A zombie apocalypse is one thing. A volcanic eruption is quite another, for, as the journalist who does a framing voice-over narration for Brooks’ latest puts it, when Mount Rainier popped its cork, “it was the psychological aspect, the hyperbole-fueled hysteria that had ended up killing the most people.” Maybe, but the sasquatches whom the volcano displaced contributed to the statistics, too, if only out of self-defense. Brooks places the epicenter of the Bigfoot war in a high-tech hideaway populated by the kind of people you might find in a Jurassic Park franchise: the schmo who doesn’t know how to do much of anything but tries anyway, the well-intentioned bleeding heart, the know-it-all intellectual who turns out to know the wrong things, the immigrant with a tough backstory and an instinct for survival.
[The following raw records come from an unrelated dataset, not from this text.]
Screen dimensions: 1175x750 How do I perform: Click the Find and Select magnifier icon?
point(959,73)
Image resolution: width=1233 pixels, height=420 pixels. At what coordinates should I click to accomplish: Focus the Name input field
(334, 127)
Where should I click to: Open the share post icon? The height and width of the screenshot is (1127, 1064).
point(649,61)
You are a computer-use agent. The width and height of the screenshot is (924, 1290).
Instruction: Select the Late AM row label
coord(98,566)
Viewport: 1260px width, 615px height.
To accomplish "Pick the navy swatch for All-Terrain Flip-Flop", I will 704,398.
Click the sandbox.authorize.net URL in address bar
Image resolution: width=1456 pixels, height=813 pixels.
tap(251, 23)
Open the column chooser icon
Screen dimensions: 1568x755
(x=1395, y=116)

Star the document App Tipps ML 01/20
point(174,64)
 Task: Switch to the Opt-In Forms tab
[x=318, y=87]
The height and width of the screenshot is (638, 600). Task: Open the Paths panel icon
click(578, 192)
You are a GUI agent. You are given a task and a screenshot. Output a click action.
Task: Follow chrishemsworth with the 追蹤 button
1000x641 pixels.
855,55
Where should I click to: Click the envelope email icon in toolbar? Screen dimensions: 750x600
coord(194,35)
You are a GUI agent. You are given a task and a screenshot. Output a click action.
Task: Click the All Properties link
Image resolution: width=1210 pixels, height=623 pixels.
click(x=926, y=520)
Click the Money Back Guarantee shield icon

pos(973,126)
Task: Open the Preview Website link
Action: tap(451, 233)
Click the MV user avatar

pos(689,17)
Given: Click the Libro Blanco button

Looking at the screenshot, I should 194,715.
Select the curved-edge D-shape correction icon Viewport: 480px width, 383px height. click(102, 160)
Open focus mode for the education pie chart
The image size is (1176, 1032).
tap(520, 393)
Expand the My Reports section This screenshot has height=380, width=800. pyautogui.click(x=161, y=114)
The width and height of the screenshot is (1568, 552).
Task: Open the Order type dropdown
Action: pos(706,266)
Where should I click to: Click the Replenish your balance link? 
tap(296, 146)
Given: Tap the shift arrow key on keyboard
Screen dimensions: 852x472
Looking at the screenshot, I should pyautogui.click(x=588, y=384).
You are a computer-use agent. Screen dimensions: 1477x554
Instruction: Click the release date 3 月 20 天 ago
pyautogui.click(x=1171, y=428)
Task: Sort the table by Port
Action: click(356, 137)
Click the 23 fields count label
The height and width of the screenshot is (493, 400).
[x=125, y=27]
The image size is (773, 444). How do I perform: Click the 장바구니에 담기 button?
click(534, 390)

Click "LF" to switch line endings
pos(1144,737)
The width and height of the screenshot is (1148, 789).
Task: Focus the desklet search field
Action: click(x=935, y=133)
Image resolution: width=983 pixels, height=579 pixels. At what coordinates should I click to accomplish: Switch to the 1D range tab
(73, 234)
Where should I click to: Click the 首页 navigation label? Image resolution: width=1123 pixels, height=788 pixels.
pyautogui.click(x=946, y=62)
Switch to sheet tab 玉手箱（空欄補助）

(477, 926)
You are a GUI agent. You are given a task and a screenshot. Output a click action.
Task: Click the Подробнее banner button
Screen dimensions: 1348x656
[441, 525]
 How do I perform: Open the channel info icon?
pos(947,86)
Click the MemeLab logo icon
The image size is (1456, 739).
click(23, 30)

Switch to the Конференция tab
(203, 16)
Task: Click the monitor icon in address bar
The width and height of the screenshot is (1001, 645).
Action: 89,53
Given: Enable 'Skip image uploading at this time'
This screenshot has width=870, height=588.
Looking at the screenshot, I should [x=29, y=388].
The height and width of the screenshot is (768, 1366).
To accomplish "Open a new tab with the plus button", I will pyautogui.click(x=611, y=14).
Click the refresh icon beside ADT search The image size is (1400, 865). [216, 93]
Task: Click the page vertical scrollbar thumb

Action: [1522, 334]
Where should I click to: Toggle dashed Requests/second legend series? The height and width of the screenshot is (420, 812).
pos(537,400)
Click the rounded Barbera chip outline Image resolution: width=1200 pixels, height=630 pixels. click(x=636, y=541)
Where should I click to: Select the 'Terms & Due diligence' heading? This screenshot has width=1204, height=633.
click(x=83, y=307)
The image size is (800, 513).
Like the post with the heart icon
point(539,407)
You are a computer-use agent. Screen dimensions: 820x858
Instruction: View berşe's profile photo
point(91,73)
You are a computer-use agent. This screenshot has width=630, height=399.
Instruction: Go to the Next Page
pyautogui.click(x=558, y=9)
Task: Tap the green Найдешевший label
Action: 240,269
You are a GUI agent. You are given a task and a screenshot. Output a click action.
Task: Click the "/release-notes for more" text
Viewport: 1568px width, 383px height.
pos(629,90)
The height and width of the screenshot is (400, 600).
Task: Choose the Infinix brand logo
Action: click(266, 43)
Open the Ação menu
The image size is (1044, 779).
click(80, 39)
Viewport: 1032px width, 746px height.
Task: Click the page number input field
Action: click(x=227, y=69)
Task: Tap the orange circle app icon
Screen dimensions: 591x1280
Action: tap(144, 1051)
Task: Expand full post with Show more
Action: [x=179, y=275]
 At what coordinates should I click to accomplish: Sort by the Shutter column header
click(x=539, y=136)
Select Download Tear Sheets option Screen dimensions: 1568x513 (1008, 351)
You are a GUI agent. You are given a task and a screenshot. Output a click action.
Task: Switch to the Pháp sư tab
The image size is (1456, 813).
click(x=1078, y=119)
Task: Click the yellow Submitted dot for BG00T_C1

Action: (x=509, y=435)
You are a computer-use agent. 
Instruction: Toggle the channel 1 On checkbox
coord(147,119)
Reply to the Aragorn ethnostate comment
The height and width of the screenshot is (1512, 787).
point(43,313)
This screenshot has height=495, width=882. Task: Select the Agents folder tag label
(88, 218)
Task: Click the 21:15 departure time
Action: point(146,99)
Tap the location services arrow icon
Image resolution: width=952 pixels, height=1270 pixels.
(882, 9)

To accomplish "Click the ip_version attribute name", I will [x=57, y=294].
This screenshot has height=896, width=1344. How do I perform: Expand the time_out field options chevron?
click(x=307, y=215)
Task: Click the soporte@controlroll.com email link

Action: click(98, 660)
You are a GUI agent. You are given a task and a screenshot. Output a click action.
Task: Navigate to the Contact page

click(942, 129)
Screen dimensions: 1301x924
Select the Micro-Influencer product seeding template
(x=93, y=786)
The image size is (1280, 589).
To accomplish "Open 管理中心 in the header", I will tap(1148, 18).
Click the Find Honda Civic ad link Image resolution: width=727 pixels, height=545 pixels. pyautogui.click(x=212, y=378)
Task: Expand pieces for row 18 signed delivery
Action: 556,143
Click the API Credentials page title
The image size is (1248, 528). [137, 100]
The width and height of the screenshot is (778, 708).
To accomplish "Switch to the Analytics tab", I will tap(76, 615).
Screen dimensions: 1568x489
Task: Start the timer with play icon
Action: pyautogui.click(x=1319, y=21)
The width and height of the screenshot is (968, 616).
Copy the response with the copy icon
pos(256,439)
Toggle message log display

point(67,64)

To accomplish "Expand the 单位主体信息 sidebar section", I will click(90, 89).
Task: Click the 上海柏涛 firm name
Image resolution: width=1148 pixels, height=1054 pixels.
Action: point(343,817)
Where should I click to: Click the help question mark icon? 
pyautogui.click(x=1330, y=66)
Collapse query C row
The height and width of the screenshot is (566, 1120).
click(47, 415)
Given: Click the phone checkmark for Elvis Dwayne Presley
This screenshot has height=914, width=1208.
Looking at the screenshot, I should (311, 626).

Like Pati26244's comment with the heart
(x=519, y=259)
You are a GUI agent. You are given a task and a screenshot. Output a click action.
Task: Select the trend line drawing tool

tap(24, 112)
Indeed, the novel does double duty as a survival manual, packed full of good advice—for instance, try not to get wounded, for “injury turns you from a giver to a taker. Taking up our resources, our time to care for you.” Brooks presents a case for making room for Bigfoot in the world while peppering his narrative with timely social criticism about bad behavior on the human side of the conflict: The explosion of Rainier might have been better forecast had the president not slashed the budget of the U.S. Geological Survey, leading to “immediate suspension of the National Volcano Early Warning System,” and there’s always someone around looking to monetize the natural disaster and the sasquatch-y onslaught that follows. Brooks is a pro at building suspense even if it plays out in some rather spectacularly yucky episodes, one involving a short spear that takes its name from “the sucking sound of pulling it out of the dead man’s heart and lungs.” Grossness aside, it puts you right there on the scene.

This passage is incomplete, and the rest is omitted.